Under the contracts, Captive agrees to indemnify the participating members for the “loss of earnings” connected to either a decrease or increase in the value of each specified foreign currency relative to the U.S. dollar up to a stated coverage limit for the one-year term of the contract. The coverage limit is the lesser of: (1) an undefined “specified loss limit” (according to the CCA, this limit may be based on the prior year’s export sales), or (2) the sales revenue during the contract period (for contracts covering decreases in value). Contracts covered multiple foreign currencies.
The Service seems to have a fairly narrow sense that insurance risks must be casualties: “[a] factor found in insurance contracts that weighs heavily in this case is that insurance policies protect against damage or impairment to an asset or income from an asset caused by a casualty event. . . [and] change in a foreign currency exchange rate is [not] a casualty event in the commonly accepted sense.” While the 2015 CCA seems to focus on real casualties (such as fires or accidents) in the earlier TAM the Service makes greater effort to explain that when it says casualty it really means a fortuitous triggering incident that is out of the control of the insured. According to the Service, title insurance, surety insurance, municipal bond insurance and aggregate medical stop-loss insurance among others may, on the face, appear to require no true casualty in the nature of a fire or accident to trigger the insurance, that they all require some incident occurring that impairs value of the insured property that is fortuitous. While the foreign currency fluctuations and the reduction in value of leased property from unexpected market forces during the term of the contracts impair value, neither of those are triggering events; rather the triggering event in both cases is the termination of the foreign currency or lease contracts and contract termination, according to the Service, “is not the type of event that gives rise to a casualty event.”

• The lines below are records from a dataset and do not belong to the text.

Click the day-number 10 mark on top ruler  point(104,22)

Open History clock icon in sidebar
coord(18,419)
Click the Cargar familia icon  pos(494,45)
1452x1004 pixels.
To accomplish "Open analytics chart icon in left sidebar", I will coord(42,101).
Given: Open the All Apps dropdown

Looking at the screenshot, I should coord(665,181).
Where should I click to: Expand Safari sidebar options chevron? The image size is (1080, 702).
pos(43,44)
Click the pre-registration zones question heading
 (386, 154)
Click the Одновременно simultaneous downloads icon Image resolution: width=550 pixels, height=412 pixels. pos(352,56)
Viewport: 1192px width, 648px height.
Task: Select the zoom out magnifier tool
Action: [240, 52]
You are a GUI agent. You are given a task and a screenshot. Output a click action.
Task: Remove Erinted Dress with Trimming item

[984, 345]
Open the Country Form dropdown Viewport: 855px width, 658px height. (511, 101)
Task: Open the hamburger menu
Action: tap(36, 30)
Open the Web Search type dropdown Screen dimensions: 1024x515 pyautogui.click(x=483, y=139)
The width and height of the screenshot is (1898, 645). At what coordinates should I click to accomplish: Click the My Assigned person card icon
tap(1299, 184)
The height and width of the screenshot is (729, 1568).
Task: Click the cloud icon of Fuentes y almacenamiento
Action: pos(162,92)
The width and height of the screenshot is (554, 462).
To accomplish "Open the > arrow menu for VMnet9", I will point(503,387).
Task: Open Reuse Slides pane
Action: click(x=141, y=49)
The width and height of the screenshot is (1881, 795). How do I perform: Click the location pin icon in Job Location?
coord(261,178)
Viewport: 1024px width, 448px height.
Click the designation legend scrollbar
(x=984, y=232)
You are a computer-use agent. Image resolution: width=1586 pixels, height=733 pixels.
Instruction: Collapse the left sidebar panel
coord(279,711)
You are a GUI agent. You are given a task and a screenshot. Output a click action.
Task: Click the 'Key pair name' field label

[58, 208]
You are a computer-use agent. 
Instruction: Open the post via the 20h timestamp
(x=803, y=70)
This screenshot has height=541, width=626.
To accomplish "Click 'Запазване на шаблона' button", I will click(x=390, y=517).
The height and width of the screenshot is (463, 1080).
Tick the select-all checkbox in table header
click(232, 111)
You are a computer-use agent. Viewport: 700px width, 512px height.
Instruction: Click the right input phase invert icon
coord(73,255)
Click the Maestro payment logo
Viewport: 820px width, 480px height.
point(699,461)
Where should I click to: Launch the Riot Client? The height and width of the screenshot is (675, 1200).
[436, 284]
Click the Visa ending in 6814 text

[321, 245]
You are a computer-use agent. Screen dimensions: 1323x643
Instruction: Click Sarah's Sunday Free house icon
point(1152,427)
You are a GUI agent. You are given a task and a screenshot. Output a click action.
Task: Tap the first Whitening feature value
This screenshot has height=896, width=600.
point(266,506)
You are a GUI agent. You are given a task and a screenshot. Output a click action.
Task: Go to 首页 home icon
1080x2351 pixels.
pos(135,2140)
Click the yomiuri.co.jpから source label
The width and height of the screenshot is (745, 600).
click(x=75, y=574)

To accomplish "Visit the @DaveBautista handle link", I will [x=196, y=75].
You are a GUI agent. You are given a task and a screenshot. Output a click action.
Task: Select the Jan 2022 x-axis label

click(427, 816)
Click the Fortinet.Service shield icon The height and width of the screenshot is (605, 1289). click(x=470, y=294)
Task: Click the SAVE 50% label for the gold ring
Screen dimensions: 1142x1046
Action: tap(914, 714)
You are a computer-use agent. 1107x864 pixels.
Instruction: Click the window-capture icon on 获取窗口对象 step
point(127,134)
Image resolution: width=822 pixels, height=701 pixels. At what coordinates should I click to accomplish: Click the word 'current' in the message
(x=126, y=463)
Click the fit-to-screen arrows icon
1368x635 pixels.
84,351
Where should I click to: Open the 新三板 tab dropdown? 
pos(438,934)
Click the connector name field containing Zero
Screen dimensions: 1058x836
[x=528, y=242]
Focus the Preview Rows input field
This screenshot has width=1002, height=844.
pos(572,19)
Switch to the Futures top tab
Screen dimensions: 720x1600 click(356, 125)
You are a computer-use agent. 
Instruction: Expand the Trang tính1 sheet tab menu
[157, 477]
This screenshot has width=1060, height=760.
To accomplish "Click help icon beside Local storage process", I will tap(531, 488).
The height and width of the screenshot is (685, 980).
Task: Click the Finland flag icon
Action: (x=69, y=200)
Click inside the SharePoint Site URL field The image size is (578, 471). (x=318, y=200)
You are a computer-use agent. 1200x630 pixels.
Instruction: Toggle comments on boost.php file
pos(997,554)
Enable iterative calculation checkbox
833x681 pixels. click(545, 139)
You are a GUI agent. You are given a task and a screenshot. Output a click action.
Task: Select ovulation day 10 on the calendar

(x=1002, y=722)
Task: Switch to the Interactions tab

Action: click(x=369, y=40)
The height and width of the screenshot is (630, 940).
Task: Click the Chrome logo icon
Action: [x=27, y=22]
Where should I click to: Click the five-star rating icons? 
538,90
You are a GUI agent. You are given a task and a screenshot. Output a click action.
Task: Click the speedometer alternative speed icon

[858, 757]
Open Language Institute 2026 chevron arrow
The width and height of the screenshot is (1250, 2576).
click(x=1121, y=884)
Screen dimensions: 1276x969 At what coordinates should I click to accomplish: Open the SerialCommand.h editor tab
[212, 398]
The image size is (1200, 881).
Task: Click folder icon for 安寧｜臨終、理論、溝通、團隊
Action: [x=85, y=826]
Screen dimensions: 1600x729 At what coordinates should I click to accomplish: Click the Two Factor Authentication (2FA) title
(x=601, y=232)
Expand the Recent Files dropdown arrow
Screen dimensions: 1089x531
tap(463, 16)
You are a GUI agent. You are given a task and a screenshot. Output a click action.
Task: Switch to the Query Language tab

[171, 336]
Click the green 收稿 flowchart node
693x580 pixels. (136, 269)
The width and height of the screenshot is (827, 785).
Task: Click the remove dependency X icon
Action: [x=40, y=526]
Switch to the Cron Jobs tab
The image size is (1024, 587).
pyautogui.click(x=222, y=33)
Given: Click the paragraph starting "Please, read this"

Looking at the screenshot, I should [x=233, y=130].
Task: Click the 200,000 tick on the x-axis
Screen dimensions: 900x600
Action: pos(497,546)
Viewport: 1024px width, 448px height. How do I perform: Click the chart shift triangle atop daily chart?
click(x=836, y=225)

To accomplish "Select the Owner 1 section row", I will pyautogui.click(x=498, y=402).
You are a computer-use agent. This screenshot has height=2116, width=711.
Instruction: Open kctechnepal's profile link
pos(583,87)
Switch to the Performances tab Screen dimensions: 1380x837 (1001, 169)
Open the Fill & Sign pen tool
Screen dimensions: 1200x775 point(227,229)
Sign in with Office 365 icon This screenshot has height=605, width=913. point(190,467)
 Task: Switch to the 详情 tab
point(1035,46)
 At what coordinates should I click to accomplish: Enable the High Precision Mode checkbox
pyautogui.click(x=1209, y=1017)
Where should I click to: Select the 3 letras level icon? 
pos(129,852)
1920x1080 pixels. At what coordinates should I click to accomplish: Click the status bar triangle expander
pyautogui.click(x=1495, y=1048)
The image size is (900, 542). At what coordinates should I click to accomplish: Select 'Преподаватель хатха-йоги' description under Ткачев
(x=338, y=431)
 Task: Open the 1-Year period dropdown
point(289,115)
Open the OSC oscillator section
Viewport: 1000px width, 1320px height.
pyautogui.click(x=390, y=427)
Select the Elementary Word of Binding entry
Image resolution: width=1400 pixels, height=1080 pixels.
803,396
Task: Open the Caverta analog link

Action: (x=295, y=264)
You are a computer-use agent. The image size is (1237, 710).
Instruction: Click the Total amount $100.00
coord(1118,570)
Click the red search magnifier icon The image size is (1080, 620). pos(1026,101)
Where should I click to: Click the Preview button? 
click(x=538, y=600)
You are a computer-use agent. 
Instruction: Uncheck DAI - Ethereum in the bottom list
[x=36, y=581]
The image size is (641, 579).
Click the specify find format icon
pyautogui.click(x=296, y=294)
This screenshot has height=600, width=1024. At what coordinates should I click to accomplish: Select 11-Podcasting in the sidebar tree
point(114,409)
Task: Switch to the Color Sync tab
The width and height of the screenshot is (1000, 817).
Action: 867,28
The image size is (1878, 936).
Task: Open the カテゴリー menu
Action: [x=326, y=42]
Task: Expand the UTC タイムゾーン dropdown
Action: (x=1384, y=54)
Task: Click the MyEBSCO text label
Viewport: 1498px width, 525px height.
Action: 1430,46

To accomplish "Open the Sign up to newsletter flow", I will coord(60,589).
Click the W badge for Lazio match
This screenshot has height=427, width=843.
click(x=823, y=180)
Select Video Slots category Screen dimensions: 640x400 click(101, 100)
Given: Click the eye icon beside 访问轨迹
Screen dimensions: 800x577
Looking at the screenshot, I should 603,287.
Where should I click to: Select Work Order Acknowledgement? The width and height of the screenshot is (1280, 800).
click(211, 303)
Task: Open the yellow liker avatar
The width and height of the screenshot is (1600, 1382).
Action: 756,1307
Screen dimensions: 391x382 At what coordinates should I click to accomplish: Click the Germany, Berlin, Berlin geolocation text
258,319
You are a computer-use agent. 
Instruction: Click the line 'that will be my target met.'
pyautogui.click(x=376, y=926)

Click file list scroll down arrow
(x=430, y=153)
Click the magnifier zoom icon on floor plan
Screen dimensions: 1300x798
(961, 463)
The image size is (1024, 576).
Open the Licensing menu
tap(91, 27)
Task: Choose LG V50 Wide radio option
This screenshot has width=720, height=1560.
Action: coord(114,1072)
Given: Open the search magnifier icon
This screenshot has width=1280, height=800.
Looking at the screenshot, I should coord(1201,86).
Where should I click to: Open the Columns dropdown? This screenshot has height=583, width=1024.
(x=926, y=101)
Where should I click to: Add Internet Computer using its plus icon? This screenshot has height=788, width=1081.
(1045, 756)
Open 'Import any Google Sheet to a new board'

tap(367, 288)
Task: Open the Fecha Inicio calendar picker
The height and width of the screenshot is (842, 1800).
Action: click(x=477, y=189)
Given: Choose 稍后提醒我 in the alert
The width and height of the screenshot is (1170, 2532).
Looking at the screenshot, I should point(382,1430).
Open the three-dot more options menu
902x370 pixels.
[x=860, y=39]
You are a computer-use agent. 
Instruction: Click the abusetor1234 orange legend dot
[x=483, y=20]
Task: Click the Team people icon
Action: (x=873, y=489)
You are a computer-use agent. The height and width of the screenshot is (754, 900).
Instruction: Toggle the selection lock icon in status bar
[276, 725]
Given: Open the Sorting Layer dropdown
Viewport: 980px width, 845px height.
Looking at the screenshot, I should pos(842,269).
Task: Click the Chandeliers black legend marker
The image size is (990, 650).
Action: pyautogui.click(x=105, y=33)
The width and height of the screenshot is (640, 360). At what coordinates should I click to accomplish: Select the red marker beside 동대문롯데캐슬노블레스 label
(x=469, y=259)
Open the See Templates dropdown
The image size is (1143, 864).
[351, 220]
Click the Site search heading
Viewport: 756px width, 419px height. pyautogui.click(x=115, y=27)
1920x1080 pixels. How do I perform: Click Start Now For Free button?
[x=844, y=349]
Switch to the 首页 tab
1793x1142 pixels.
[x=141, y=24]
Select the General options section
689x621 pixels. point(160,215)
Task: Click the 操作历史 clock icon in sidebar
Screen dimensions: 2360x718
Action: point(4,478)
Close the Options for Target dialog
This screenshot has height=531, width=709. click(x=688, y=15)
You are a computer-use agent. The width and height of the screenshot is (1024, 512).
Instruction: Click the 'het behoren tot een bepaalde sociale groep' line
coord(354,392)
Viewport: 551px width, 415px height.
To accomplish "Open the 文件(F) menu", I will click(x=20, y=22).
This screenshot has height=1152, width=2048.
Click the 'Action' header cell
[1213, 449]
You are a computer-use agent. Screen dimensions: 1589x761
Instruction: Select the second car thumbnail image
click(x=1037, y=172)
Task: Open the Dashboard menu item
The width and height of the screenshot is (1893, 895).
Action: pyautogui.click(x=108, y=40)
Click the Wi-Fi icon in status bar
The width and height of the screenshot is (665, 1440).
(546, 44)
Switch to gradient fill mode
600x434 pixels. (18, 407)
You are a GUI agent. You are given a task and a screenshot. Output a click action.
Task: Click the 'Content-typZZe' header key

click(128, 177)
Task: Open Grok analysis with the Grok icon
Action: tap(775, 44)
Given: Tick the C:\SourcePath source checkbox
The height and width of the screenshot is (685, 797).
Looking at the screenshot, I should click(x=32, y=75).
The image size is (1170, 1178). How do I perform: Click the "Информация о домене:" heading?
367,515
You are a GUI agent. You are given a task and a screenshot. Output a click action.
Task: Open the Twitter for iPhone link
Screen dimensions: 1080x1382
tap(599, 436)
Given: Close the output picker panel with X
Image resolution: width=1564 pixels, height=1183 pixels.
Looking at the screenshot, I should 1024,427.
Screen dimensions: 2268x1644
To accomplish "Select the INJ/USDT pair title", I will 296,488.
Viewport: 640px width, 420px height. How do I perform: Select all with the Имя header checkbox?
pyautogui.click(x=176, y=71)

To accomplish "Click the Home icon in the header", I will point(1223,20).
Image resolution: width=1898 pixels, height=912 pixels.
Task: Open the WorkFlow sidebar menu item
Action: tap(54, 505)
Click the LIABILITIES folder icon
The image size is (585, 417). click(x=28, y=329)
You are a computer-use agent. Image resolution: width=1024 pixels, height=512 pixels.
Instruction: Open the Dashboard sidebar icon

The CCA concludes that the risk involved is an investment-type risk as it is “solely the manifestation of fiat currency valuation.” The CCA notes as support for its position that although SSAP No. 60, Financial Guaranty Insurance, references protection against the fluctuation in currency exchange rates, “insurance” for this risk does not appear to be commonly available from the major carriers. Furthermore, the CCA points to the lack of a casualty event as further evidence the contracts do not provide insurance and contrasts this coverage with property coverage and business interruption coverage, i.e., “known” insurance products. The CCA also notes that the pricing of the contracts does not appear to leave sufficient risk of loss to qualify as insurance for federal tax purposes.